Early Effects of Aβ Oligomers on Dendritic Spine Dynamics and Arborization in Hippocampal Neurons

Front Synaptic Neurosci. 2020 Feb 12:12:2. doi: 10.3389/fnsyn.2020.00002. eCollection 2020.


Alzheimer's disease (AD) is a neurodegenerative disorder that leads to impaired memory and cognitive deficits. Spine loss as well as changes in spine morphology correlates with cognitive impairment in this neurological disorder. Many studies in animal models and ex vivo cultures indicate that amyloid β-peptide (Aβ) oligomers induce synaptic damage early during the progression of the disease.
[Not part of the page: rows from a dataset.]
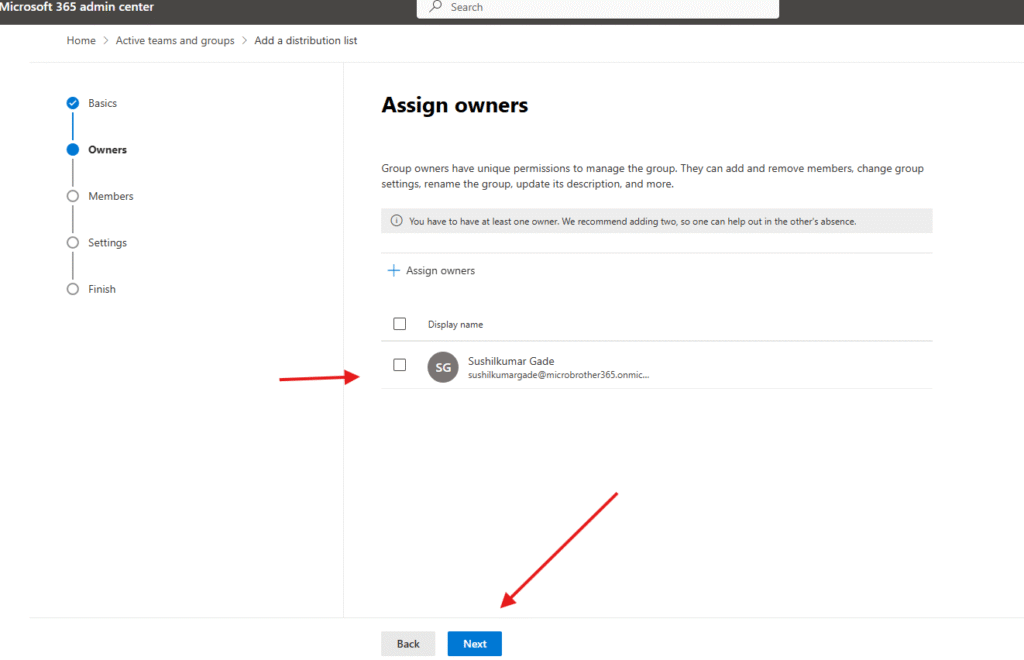The width and height of the screenshot is (1024, 660).
Task: Click the Assign owners link text
Action: (x=440, y=271)
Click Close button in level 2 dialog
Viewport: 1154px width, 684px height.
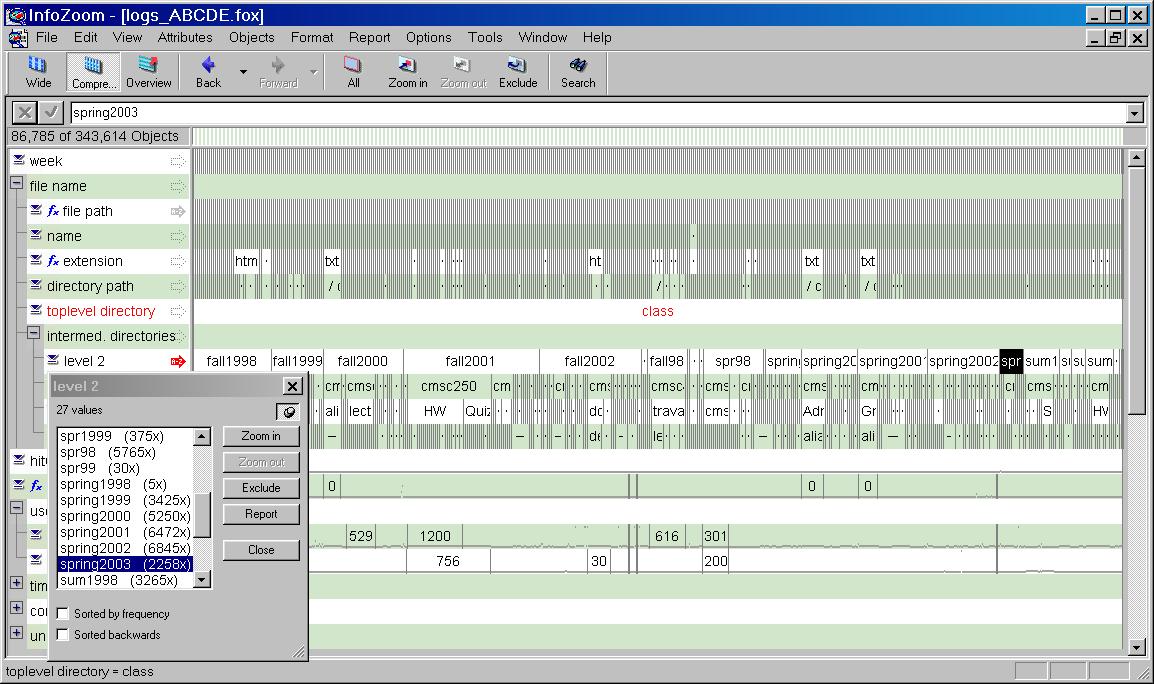tap(261, 550)
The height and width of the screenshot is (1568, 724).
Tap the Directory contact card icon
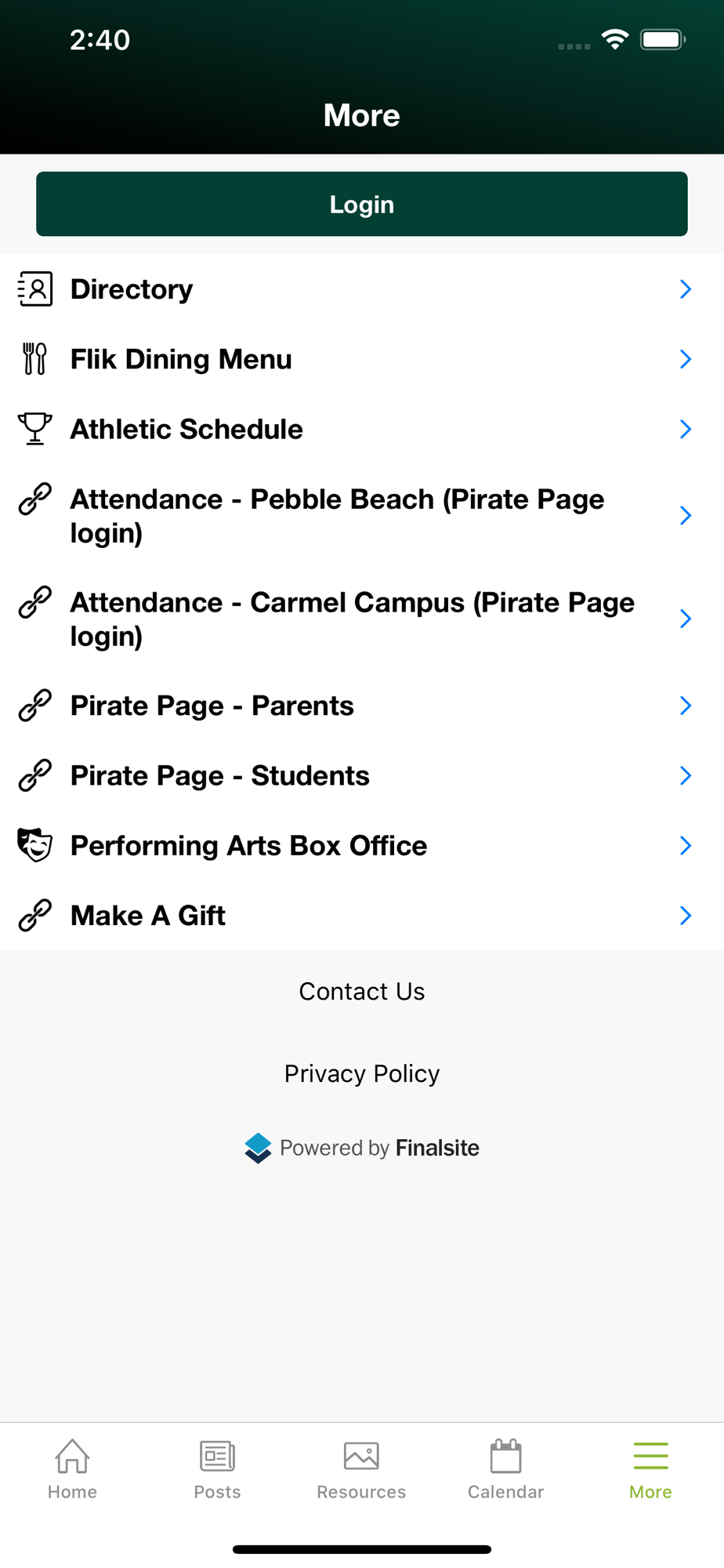tap(35, 289)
Here, in order to determine the events that initiate synaptic alterations, we acutely applied oligomeric Aβ to primary hippocampal neurons and an ex vivo model of organotypic hippocampal cultures from a mouse after targeted expression of EGFP to allow high-resolution imaging and algorithm-based evaluation of spine changes. Dendritic spines were classified as thin, stubby or mushroom, based on morphology. In vivo, time-lapse imaging showed that the three spine types were relatively stable, although their stability significantly decreased after treatment with Aβ oligomers. Unexpectedly, we observed that the density of total dendritic spines increased in organotypic hippocampal slices treated with Aβ compared to control cultures. Specifically, the fraction of stubby spines significantly increased, while mushroom and thin spines remained unaltered. Pharmacological tools revealed that acute Aβ oligomers induced spine changes through mechanisms involving CaMKII and integrin β1 activities. Additionally, analysis of dendritic complexity based on a 3D reconstruction of the whole neuron morphology showed an increase in the apical dendrite length and branching points in CA1 organotypic hippocampal slices treated with Aβ. In contrast to spines, the morphological changes were affected by integrin β1 but not by CaMKII inhibition. Altogether, these data indicate that the Aβ oligomers exhibit early dual effects by acutely enhancing dendritic complexity and spine density.

Keywords: Alzheimer’s disease; Aβ oligomers; CaMKII; dendrites; integrin β1; spines.